Researchers will be trying to learn more about the physiological manifestations of religious beliefs by using that strange technique. Eight specialists in anatomy, physiology, pharmacology, philosophy, theology and ethics are expected to join forces for the project. The team will be headed by neurologist Baroness Susan Greenfield. The study is conducted at Oxford University and funded by the United States.
Aside from other goals, the study aims to take a shot at the relationship between faith and the perception of pain. According to one of the participants of the experiment Dr. Alison Grey, the way a human body reacts to pain mostly depends on a number of biological factors. Those factors primarily include the size of inflicted damage and the amount of endorphins released into blood. Endorphins are the natural painkillers. There are also called the hormones of joy. Dr. Grey believes that deeply religious people in certain situations can endure an excruciating pain because of endorphins.
To find out whether religion can be an anesthetic, researchers will subject volunteers to pain while showing them various objects related to religion e.g. crucifixes, pictures of Our Lady. Metal boxes heated to 60 degrees Centigrade (those boxes will be applied to skin) and some gel mixed with chili pepper will be used as instruments of pain. A variety of methods and equipment will be used for monitoring a response of the human body to the experiment. Magnetic resonance imaging will be used for monitoring the brain. Several atheists will be also subjected to painful experiences to make sure that the experiment is free from bias and prejudice.

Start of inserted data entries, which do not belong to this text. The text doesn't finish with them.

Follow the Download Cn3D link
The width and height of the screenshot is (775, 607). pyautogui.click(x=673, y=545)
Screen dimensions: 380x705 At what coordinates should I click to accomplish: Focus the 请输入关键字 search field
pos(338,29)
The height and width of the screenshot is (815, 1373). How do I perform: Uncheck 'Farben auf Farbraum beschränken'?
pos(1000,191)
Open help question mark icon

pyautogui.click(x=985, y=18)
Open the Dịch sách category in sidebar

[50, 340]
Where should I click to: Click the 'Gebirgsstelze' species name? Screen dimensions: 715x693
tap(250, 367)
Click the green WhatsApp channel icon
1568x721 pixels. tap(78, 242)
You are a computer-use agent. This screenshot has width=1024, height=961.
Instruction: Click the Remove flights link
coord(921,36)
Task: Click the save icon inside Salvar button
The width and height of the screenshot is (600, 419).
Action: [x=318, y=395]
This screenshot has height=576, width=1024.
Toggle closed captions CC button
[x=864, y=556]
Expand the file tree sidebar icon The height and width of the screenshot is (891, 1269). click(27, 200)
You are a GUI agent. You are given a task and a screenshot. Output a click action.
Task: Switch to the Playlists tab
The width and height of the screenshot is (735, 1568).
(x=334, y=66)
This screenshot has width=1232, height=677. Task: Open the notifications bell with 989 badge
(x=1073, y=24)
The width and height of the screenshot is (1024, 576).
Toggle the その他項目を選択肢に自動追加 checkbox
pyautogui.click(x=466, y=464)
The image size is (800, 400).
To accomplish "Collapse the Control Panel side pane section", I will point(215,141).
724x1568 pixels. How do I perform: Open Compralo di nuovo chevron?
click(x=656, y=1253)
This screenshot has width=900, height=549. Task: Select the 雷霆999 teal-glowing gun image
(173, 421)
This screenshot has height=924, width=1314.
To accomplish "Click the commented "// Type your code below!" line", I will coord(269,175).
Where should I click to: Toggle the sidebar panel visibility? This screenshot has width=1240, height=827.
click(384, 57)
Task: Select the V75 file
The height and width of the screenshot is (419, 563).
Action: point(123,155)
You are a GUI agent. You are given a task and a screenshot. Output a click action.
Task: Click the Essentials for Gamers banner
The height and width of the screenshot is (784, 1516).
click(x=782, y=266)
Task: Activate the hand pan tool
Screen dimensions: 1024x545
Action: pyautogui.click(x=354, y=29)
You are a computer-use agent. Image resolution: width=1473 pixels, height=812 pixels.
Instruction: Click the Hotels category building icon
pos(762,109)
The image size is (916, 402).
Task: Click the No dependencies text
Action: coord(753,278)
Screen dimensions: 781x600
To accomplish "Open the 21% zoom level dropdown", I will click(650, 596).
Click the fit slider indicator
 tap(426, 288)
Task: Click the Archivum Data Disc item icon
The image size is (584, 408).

Evgeni Shaposhnikov, a neuro-psychologist of the Moscow Institute of Doctors Qualification Improvement and the Munich University:
“Persons capable of feeling no pain fall under the category of exhilarated persons. They are more suggestible. From 3% to 8% of the world population belong to the category. There are more exhilarated persons in India than, say, in Russia. Certain particularities of culture can not be disregarded in the above case. A higher degree of suggestibility affects many aspects of life of such persons including sensitivity of pain. Amazingly, those persons can alter their pain perception threshold by lowering it to the minimum. They usually do the trick when under the influence of a religious belief or ideological concept. How does it happen? The human being wills himself to block the main pain center located in the thalamus that lies deep in the cranial hemispheres. An exhilarated person's brain produces a wide range of various substances (including the hormones of joy) that enable him not only to switch off the pain but also to enjoy the experience.